What is required
Every line in the data below from the one containing "Viewport: 1360px width, 765px height." down to the one containing "1500x844 pixels.", both included, must be retyped exactly; no other line is to appear.

Records for this exercise
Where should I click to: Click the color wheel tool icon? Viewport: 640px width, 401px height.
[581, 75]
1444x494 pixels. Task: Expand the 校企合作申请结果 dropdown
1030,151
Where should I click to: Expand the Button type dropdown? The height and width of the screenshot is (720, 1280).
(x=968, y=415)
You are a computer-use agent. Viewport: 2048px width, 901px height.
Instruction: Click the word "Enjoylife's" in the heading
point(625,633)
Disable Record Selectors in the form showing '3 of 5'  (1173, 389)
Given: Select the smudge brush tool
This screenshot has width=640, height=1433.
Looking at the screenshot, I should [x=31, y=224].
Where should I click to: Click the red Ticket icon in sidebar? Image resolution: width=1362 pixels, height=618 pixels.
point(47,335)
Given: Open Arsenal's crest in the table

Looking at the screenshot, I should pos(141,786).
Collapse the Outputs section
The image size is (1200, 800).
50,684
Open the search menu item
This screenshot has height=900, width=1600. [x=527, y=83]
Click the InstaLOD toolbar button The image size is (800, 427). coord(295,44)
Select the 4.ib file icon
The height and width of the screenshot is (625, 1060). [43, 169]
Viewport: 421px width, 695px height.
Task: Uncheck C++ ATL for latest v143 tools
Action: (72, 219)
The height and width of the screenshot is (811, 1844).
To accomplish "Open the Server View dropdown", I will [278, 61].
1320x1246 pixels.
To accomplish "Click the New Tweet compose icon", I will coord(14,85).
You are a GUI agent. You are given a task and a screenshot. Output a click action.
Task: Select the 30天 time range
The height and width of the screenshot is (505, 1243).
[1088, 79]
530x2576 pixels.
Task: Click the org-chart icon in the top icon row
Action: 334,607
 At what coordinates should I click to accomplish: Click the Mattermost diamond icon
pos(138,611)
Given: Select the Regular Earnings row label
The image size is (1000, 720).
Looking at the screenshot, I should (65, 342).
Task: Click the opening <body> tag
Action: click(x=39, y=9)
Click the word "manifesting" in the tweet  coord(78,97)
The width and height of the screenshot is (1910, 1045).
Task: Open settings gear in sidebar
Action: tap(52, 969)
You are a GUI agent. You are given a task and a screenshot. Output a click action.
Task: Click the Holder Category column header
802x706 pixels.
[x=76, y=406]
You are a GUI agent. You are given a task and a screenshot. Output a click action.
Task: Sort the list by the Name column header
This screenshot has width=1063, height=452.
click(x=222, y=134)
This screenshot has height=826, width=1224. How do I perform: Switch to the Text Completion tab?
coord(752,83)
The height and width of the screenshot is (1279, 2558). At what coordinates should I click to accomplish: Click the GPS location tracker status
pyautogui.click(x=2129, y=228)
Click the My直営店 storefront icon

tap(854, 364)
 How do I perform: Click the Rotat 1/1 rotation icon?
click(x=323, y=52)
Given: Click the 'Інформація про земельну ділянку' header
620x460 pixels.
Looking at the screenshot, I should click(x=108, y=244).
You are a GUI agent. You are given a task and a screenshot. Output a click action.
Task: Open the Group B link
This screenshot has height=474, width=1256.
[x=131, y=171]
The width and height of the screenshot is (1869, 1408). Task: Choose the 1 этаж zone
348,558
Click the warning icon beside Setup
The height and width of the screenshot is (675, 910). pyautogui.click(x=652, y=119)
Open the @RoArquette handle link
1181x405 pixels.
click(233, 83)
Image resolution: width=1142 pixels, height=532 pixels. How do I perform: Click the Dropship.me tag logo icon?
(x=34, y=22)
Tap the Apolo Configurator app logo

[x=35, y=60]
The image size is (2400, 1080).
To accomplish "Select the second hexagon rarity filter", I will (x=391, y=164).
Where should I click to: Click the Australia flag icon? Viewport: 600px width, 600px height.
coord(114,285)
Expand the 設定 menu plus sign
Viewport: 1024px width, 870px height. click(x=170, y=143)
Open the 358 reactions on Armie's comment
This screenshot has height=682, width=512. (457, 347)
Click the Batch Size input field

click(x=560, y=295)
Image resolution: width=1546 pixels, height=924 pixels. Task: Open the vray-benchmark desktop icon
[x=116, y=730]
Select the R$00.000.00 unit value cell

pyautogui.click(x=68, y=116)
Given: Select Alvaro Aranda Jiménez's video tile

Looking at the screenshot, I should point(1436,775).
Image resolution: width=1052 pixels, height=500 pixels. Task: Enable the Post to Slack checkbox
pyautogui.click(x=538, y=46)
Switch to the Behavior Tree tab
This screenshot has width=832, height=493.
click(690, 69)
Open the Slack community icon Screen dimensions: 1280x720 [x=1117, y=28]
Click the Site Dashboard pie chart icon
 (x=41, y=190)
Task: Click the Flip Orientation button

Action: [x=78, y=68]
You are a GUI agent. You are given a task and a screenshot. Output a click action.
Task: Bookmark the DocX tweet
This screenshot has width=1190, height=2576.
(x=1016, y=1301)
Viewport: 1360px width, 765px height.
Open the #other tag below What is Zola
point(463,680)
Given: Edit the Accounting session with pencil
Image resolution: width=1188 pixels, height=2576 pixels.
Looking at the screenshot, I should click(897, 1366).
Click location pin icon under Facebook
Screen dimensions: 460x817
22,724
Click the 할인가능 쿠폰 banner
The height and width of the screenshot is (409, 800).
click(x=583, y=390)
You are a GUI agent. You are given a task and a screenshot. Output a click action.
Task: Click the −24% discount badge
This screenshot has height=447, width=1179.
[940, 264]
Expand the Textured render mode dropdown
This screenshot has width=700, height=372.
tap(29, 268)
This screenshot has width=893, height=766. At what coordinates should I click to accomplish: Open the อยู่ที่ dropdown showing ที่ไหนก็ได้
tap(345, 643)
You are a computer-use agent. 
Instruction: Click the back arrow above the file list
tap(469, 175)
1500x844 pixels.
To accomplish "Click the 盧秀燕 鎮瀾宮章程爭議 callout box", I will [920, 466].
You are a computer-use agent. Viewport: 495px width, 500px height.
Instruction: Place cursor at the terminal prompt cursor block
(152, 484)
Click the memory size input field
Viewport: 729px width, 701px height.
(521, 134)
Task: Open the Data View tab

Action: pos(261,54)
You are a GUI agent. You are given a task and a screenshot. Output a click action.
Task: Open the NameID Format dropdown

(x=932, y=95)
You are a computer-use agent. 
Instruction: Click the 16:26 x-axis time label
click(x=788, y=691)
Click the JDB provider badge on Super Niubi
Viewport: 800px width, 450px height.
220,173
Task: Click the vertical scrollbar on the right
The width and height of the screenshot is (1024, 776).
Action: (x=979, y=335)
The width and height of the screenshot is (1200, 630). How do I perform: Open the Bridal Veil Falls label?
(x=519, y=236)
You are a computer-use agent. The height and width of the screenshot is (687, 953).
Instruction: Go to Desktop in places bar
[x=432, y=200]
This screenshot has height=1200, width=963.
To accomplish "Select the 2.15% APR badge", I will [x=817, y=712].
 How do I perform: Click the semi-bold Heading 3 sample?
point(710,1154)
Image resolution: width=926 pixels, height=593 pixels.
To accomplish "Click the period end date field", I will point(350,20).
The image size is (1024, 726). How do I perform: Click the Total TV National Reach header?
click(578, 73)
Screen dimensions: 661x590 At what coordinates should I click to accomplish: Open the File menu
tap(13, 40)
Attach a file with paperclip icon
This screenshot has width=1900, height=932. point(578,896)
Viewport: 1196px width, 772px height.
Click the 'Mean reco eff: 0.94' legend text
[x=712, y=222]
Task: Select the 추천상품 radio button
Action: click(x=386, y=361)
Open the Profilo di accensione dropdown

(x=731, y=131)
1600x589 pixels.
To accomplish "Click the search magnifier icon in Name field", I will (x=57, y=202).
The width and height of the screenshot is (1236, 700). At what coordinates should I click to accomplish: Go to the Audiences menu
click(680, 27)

Answer space
Viewport: 1360px width, 765px height.
Open the #other tag below What is Zola
point(463,680)
Given: Edit the Accounting session with pencil
Image resolution: width=1188 pixels, height=2576 pixels.
Looking at the screenshot, I should click(897, 1366).
Click location pin icon under Facebook
Screen dimensions: 460x817
22,724
Click the 할인가능 쿠폰 banner
The height and width of the screenshot is (409, 800).
click(x=583, y=390)
You are a GUI agent. You are given a task and a screenshot. Output a click action.
Task: Click the −24% discount badge
This screenshot has height=447, width=1179.
[940, 264]
Expand the Textured render mode dropdown
This screenshot has width=700, height=372.
tap(29, 268)
This screenshot has width=893, height=766. At what coordinates should I click to accomplish: Open the อยู่ที่ dropdown showing ที่ไหนก็ได้
tap(345, 643)
You are a computer-use agent. 
Instruction: Click the back arrow above the file list
tap(469, 175)
1500x844 pixels.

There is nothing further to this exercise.